| Konu: | Cezaî Konularda Uluslararası Adlî İşbirliği Kanunu Tasarısı münasebetiyle |
| Yasama Yılı: | 1 |
| Birleşim: | 75 |
| Tarih: | 19.04.2016 |
VEYSİ KAYNAK (Kahramanmaraş) - Sayın Başkan, çok değerli milletvekilleri; sözlerime başlarken yüce Meclisi saygıyla selamlıyorum.
Bugün Şırnak'ta terör örgütü PKK'nın yerleştirdiği mayının infilak etmesi neticesinde şehit olan 2 askerimize rahmet diliyorum, yaralı 4 askerimize de acil şifalar diliyorum.
Aynı zamanda, Başika'da, Irak'ta, DAEŞ terör örgütünün tankımıza yönelik saldırısından sonra kahraman askerlerimizin 32 DAEŞ mensubunu bertaraf ettiği gelen haberler arasında.

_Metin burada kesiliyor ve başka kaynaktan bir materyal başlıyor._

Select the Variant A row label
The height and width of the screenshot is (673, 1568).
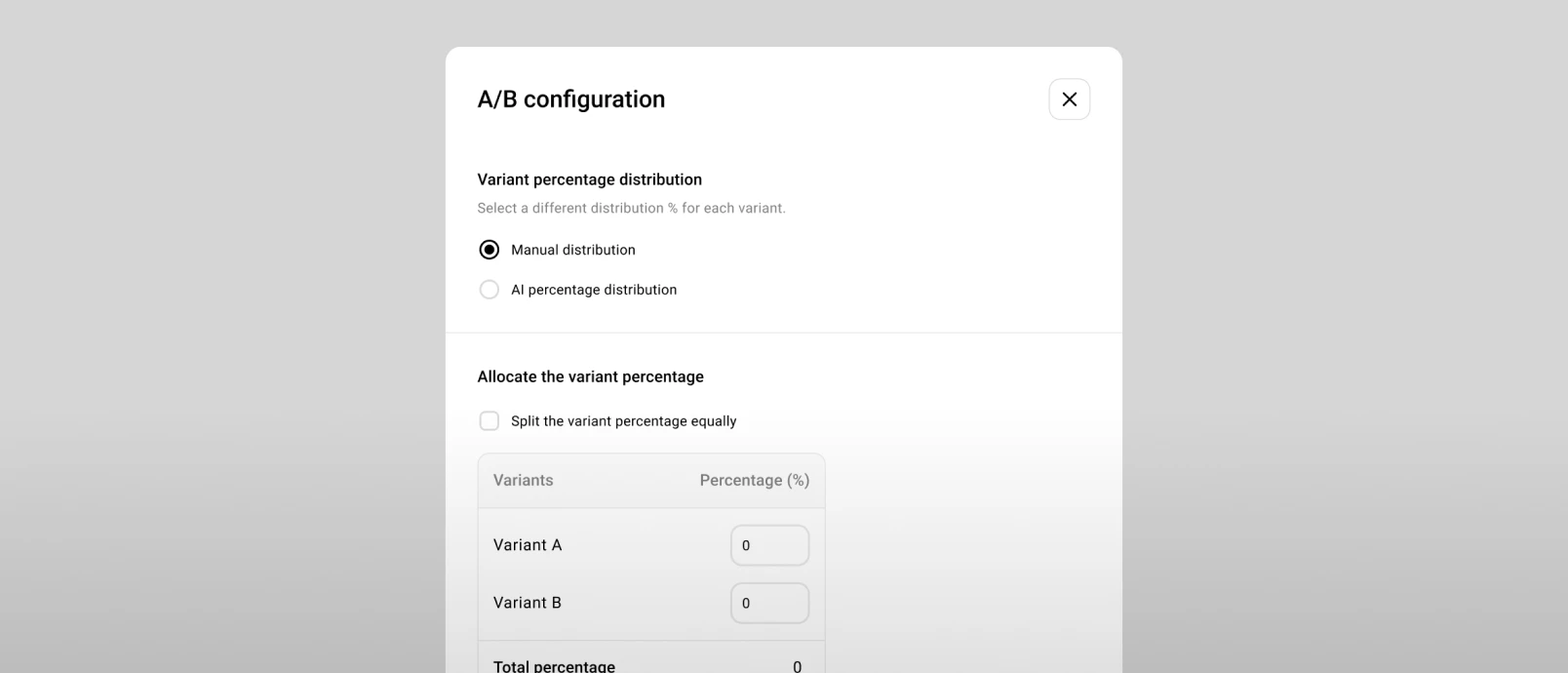[x=528, y=545]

Askerimize, polisimize, güvenlik güçlerimize, Başika'da da, Türkiye'de de, dünyanın her neresinde görev yapıyorlarsa başarılar diliyorum.
Değerli Başkanım, bugün Türkiye Büyük Millet Meclisi Genel Kurulu olarak Cezai Konularda Uluslararası Adli İşbirliği Kanunu Tasarısı üzerinde görüşmeler yapıyoruz.

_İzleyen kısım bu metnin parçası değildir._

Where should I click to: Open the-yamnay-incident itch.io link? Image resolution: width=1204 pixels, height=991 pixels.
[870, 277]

Bu tasarı kanunlaştığında, yargı uygulamasında normatif bir düzenleme bulunmamasından kaynaklanan sıkıntı ve sorunlar aşılmış olacak ve mahkemelerin uluslararası adli yardımlaşma konusunda kimi zaman yaptıkları usul hatalarının önüne geçilmiş olacaktır.
Bilindiği üzere, cezai konularda adli iş birliğinin temel amacı bir ülkede suç işleyen failin yabancı bir başka ülkeye giderek veya kaçarak yapılacak adli tahkikattan veya verilecek hükmün infazından kurtulmasının önüne geçilmesidir. Zira, yabancı bir ülkede de adli takibata devam edilebilmesi, suç faillerine işlemiş oldukları fiillerin karşılıksız kalmayacağını göstermekte ve bu şekilde suç ve suçluluğun önlenmesine önemli katkı sağlamaktadır.

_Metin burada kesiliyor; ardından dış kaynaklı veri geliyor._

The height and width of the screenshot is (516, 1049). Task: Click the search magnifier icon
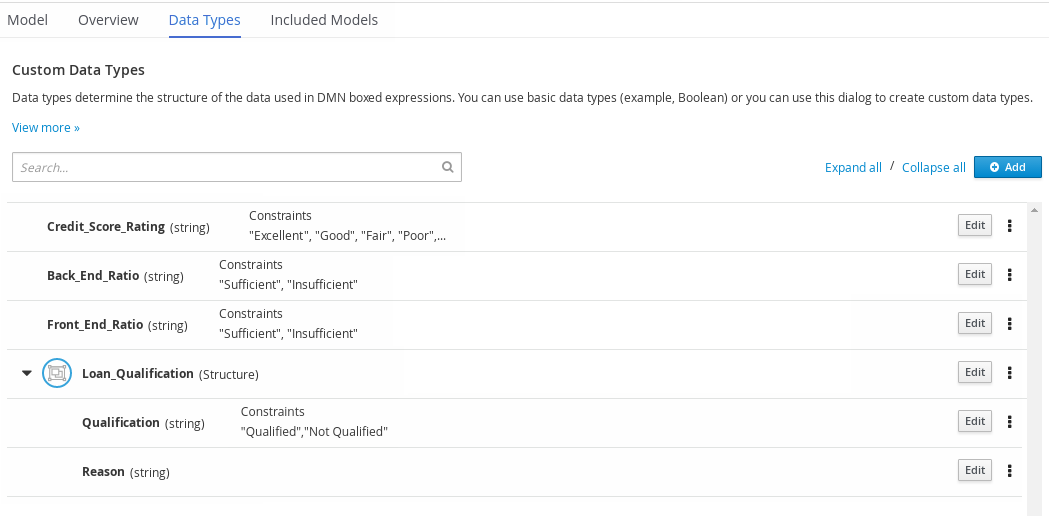coord(449,168)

Günümüzde, bilimsel ilerlemenin dünyamıza ve insanlığa sağladığı nimetler yanında neden olduğu birtakım külfetlerin varlığı da muhakkaktır. Bu külfetlerden birisi de hiç kuşkusuz, suç ve suçluluğun artık sınır tanımaz olması veya bir diğer söylemle, bir devletin egemenlik alanına sığmayacak kadar geniş alanlara yayılabilme imkânı olmasındandır. Bu kapsamda, özellikle sınıraşan örgütlü suçlara dikkat edilmesi önem arz etmektedir. Münferit işlenen suçlar bakımından yeterli olan birçok tedbir bu sınıraşan suçlar bakımından kifayet etmemektedir. Ekonomik, siyasi, askerî veya terör gibi birbirinden farklı saiklerle suç örgüt ve faillerinin devletlerin suçla mücadele eden kolluk güçlerinden bir adım önde olma ve bu şekilde yeni yöntemler bularak fiillerini işlemeye devam etme gayreti, suçlulukla mücadelede devletler arası adli iş birliğini kaçınılmaz bir noktaya getirmektedir. Bu kapsamda, uluslararası adli iş birliğinin çerçevesi giderek genişlemekte ve gelişmektedir. Bu iş birliği, kimi zaman sanık, bilirkişi veya tanık dinlenmesi şeklinde uluslararası istinabe formatında dar bir çerçevede gerçekleşmektedir; kimi zaman ise suçluların iadesi, soruşturma veya kovuşturmanın aktarılması, yabancı ceza ilamlarının tanınması ve infazının sağlanması, delillerin gönderilmesi veya gizli soruşturma tedbirlerinin kullanılmasına izin verilmesi şeklinde daha geniş bir çerçevede yürüyebilmektedir.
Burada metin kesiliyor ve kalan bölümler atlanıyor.